● Work item
A word-for-word copy of the lines below, starting at the line with "The width and" and ending at the last one, is what you should give. Omit every picture.
[Opening Data for review section]
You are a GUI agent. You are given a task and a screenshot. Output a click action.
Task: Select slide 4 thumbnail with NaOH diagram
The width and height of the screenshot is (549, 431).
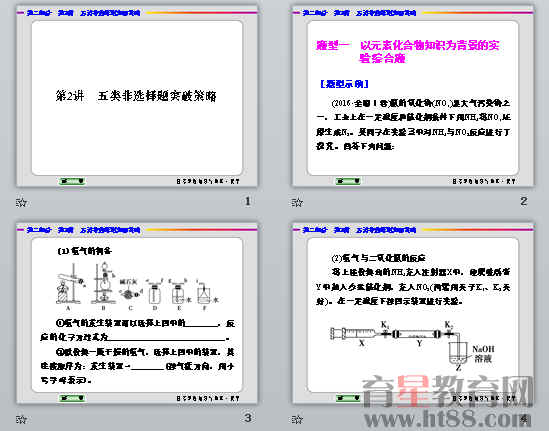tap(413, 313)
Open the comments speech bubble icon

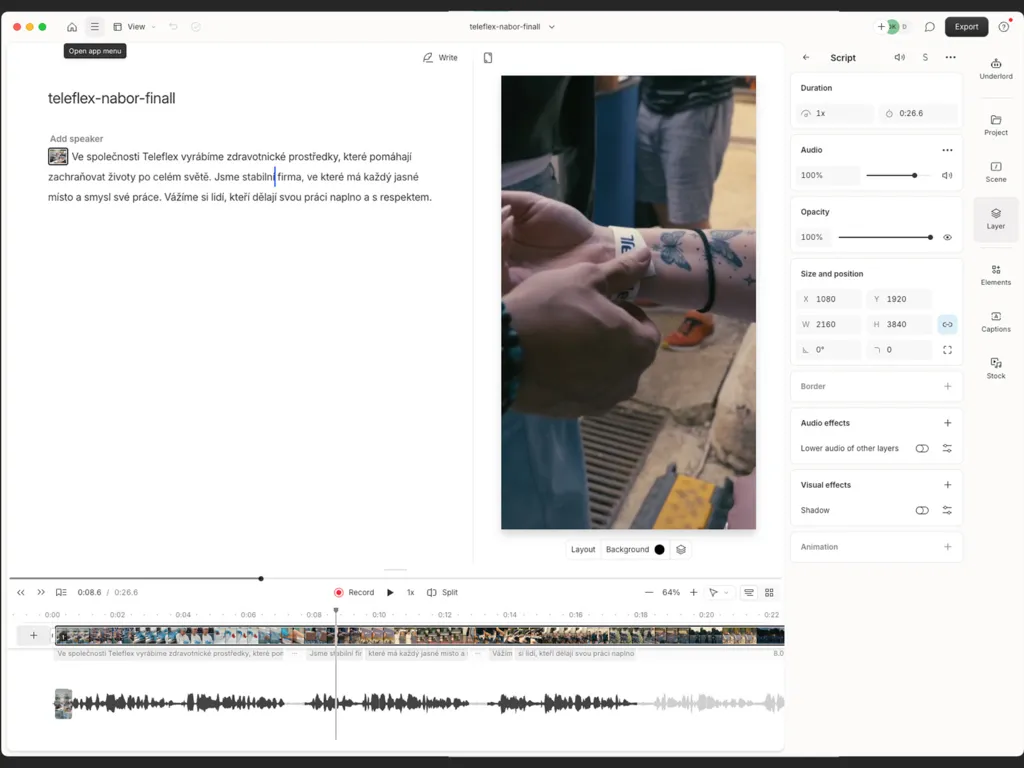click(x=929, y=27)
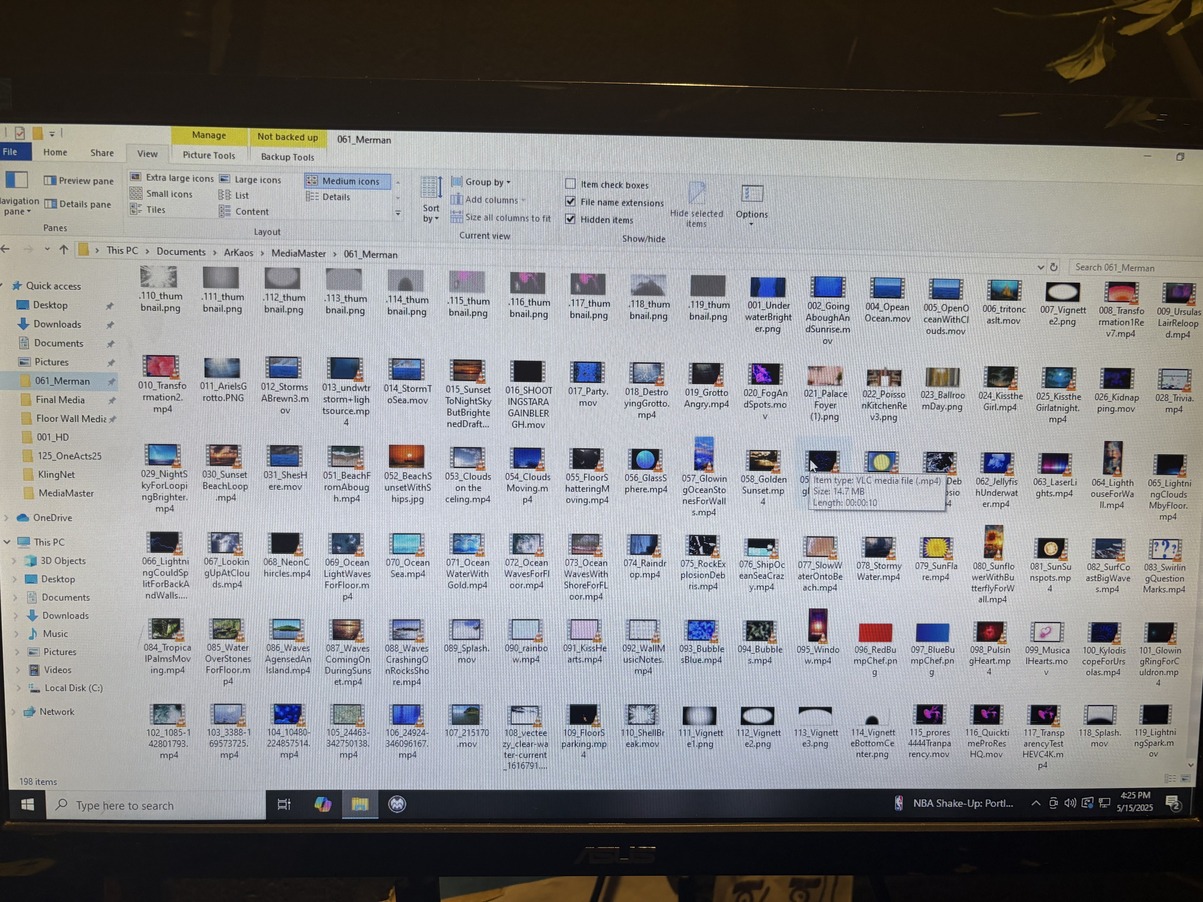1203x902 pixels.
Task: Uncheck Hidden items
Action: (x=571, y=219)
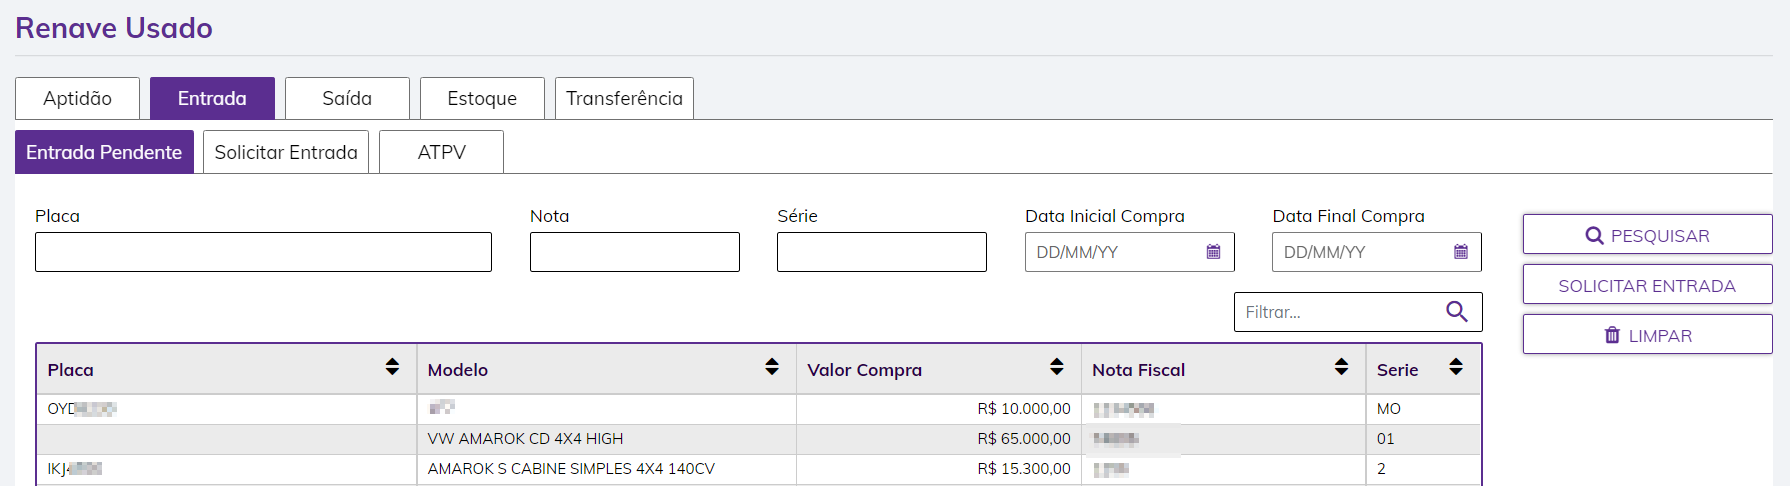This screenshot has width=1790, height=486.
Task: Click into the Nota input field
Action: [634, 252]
[Closing Data for review section]
● Answer area
The width and height of the screenshot is (549, 431).
tap(413, 313)
Open the comments speech bubble icon

click(x=929, y=27)
1203x902 pixels.
Task: Uncheck Hidden items
Action: (x=571, y=219)
This screenshot has width=1790, height=486.
Task: Click into the Nota input field
Action: [634, 252]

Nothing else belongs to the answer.